== Task to carry out ==
Reproduce the following passage about the Daily Express strip adaptation of Casino Royale word for word.

== Text ==
===============
The Express
began their strip adaptation with CASINO ROYALE on July 7th 1958,
and Anthony Hern, then literary editor of the Express adapted
the book. Hern remembers: “It seemed incongruous to Fleming that
this character, an extension of one of his selves, should be paraded
before the sort of mass readership then represented by the Daily
Express. Another problem was with me. I had never written a script
for a strip of any sort. But I had serialized Fleming’s books in the
Express, cutting the material to fit the demands of a newspaper
serial: not more than 1500 words an instalment, each instalment to
end the day with a read-on cliff-hanger. Here, too, Fleming had been
initially difficult. He thought of his novels as the complete works
of a skilled craftsman. He insisted, if I recall, on seeing a proof
of the very first instalment. He sent me a telegram. It read:
‘SALUTE TO A MASTER BUTCHER’.”
It was plain sailing after that.
===============
== Extracted data ==
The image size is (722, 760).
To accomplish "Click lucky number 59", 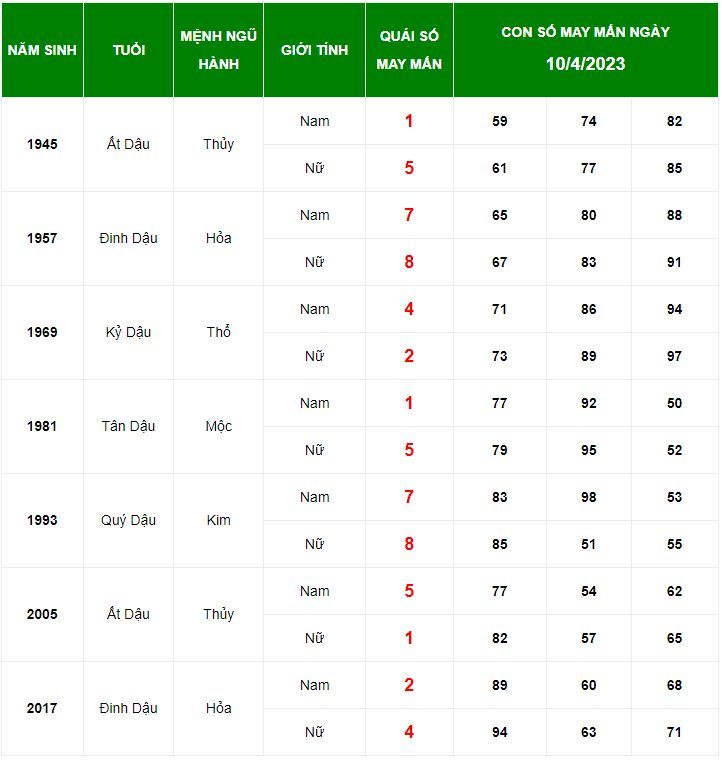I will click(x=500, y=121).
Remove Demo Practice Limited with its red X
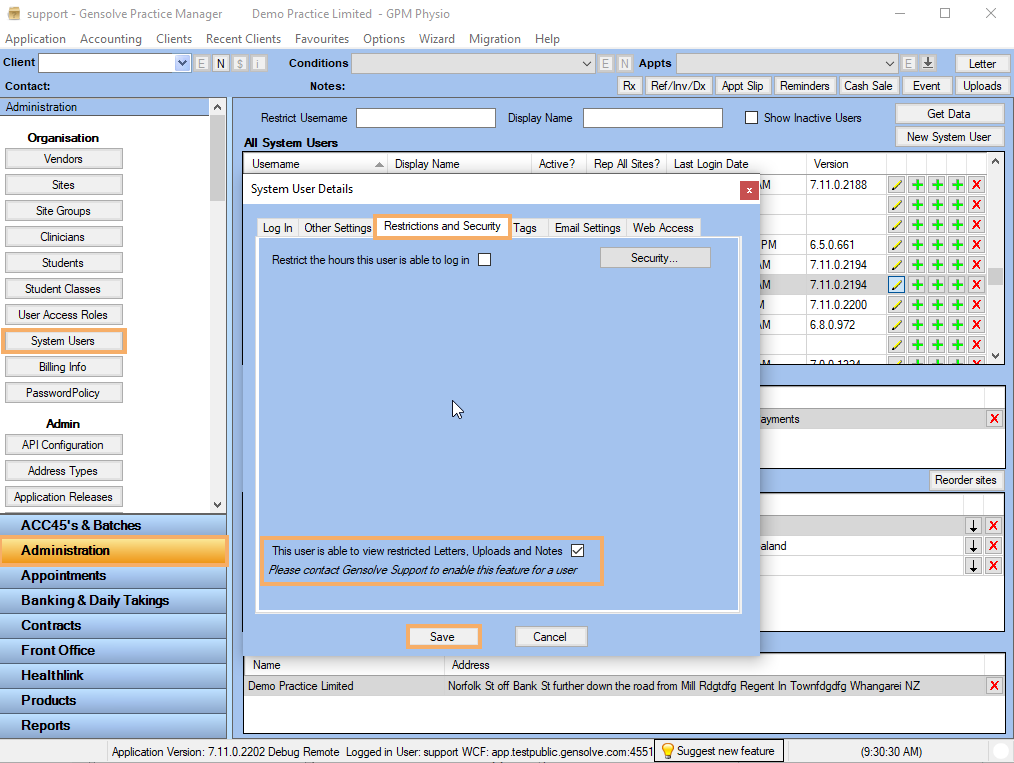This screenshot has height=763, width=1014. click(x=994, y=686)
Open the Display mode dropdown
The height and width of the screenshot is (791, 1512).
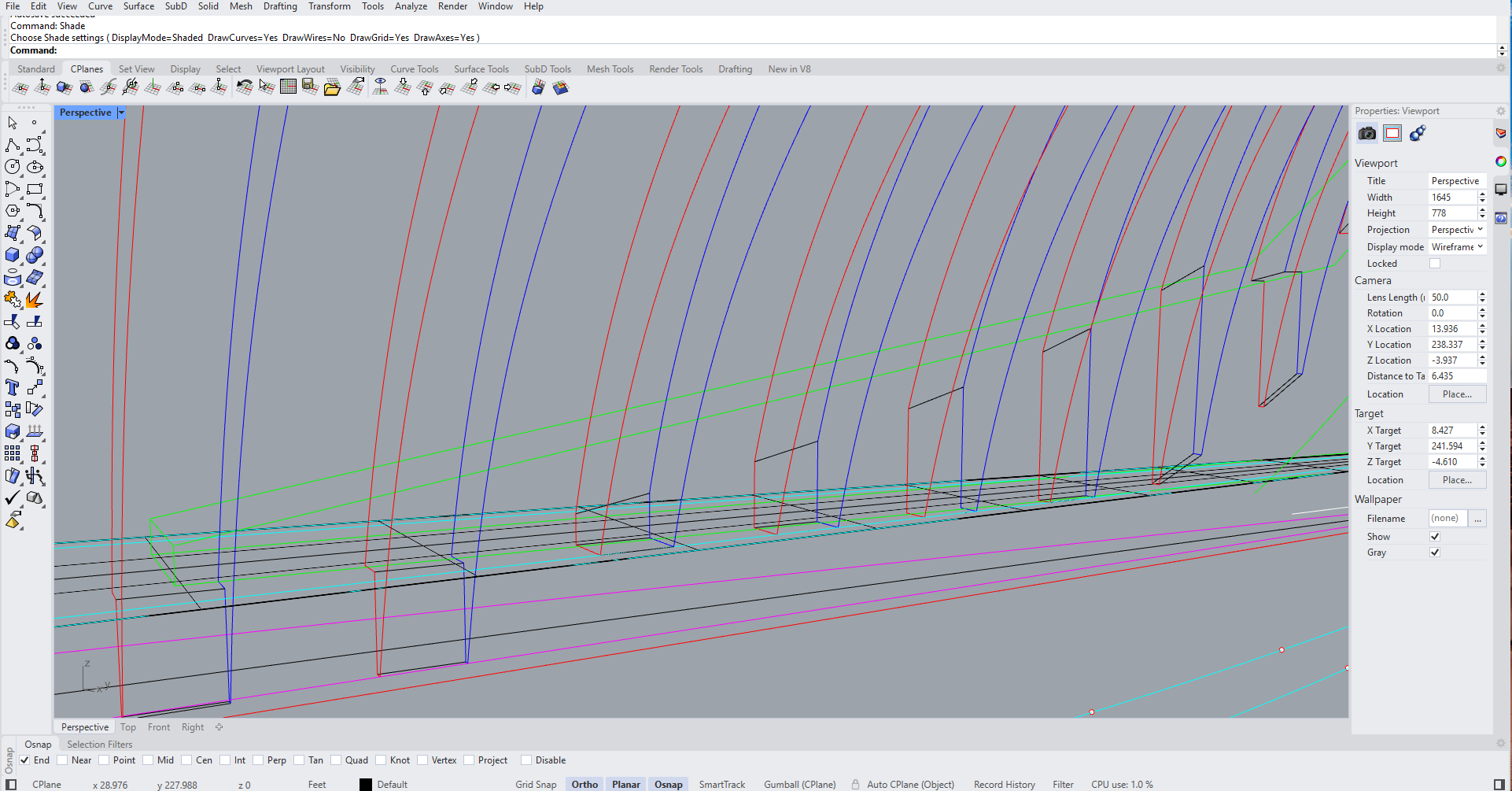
===============
== Exercise response ==
The Express
began their strip adaptation with CASINO ROYALE on July 7th 1958,
and Anthony Hern, then literary editor of the Express adapted
the book. Hern remembers: “It seemed incongruous to Fleming that
this character, an extension of one of his selves, should be paraded
before the sort of mass readership then represented by the Daily
Express. Another problem was with me. I had never written a script
for a strip of any sort. But I had serialized Fleming’s books in the
Express, cutting the material to fit the demands of a newspaper
serial: not more than 1500 words an instalment, each instalment to
end the day with a read-on cliff-hanger. Here, too, Fleming had been
initially difficult. He thought of his novels as the complete works
of a skilled craftsman. He insisted, if I recall, on seeing a proof
of the very first instalment. He sent me a telegram. It read:
‘SALUTE TO A MASTER BUTCHER’.”
It was plain sailing after that.